Progress On Black Representation In Tech Not Good Enough, Says Zuora CDO Valerie Jackson
Zuora, Inc, the leading cloud-based subscription management platform provider, announced that Valerie Jackson will join as the company’s first Chief Diversity Officer, in November 9, 2020 and since then she’s been making waves.
Jackson has been leading Zuora’s diversity and inclusion strategy and initiatives across its global workforce.

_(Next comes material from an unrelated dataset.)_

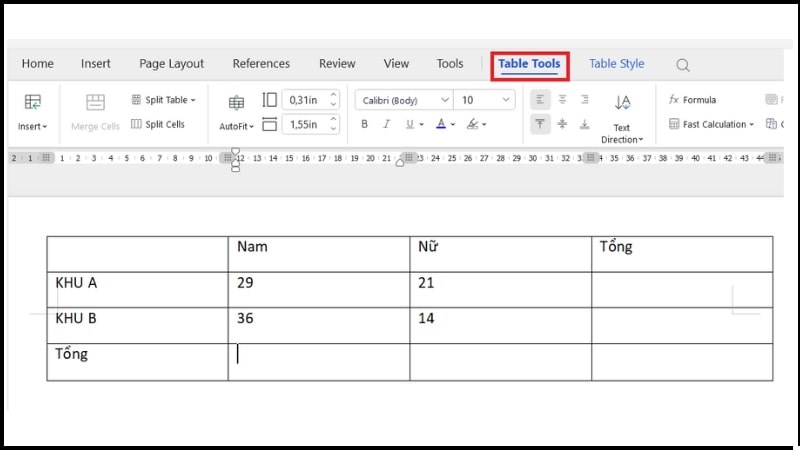The height and width of the screenshot is (450, 800).
Task: Click the Split Cells icon
Action: coord(158,125)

As the newest member of the executive team, she reports directly to co-founder and CEO Tien Tzuo.
She made the move to technology as she has always viewed it as an industry of innovation, core to building the future and changing the present, according to previous media reports.

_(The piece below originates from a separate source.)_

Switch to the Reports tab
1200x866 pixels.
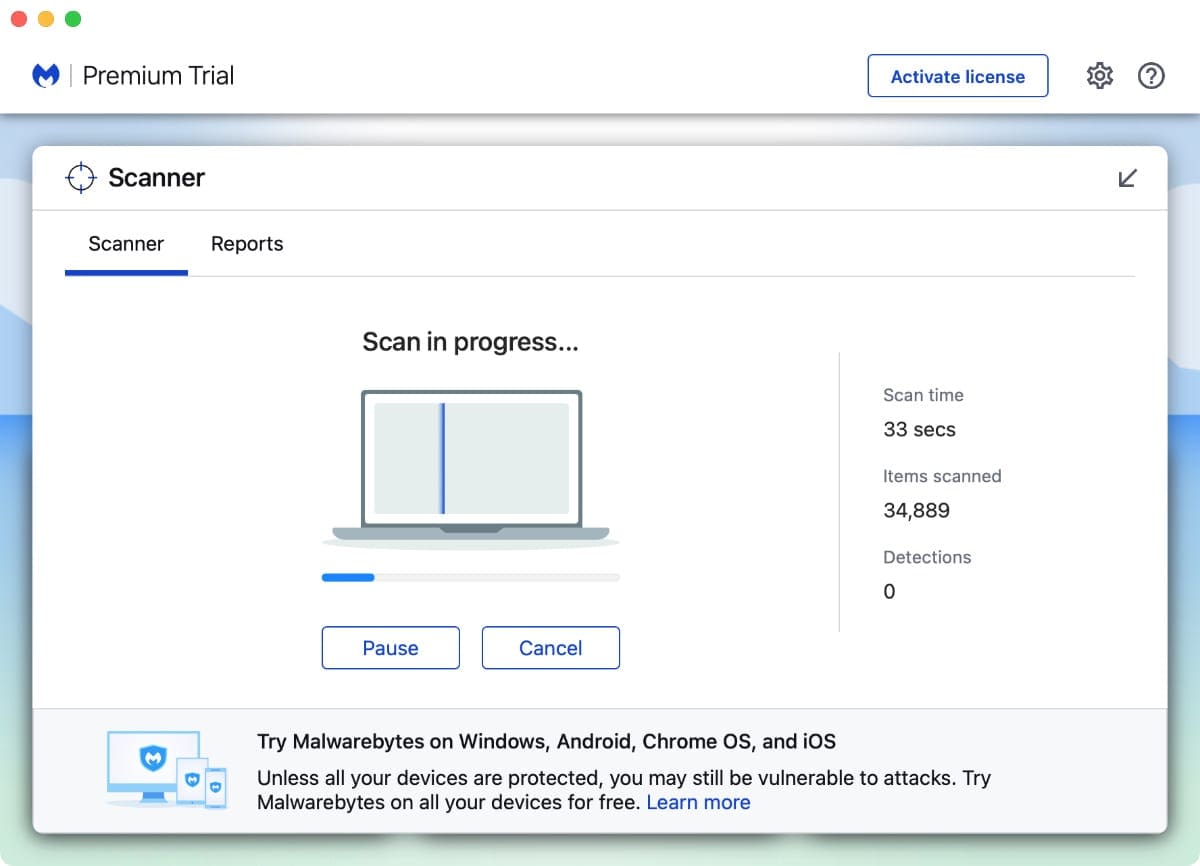(x=247, y=244)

However, she is aware it is also a place that requires fundamental change, especially when it comes down to Black and African American representation.
But she hasn’t always worked in tech. She has a bulk of experience working in diversity and inclusion. Her first was as a finance lawyer with a background in capital markets and financial regulation.
Jackson was recruited to build a diversity program in a law firm almost 15 years ago and has been building such initiatives from the ground up at various global organizations ever since, joining Zuora as its first Chief Diversity Officer.
While technology firms have been very vocal in their support for racial equality and have donated huge sums to support affected communities, the industry is still viewed as white male-dominated and there are many examples of blatant bias in AI. Jackson says.
Speaking to Diginomica, she said: “What pops to mind is a quote attributed to Albert Einstein: ‘No problem can be solved from the same consciousness that created it’. There has to be a fundamental shift in who we listen to, who we invite because tech – as innovative as it is – can be insular at times.
“If you are creating a product that relies on infrared technology that bounces off skin tones differently, and you didn’t have people with different skin tones in your test group – we need to always seek other opinions, other experiences, other mindsets, other backgrounds to help us see and touch more people and build better AI.”
Since starting her role she has tried to make robust changes.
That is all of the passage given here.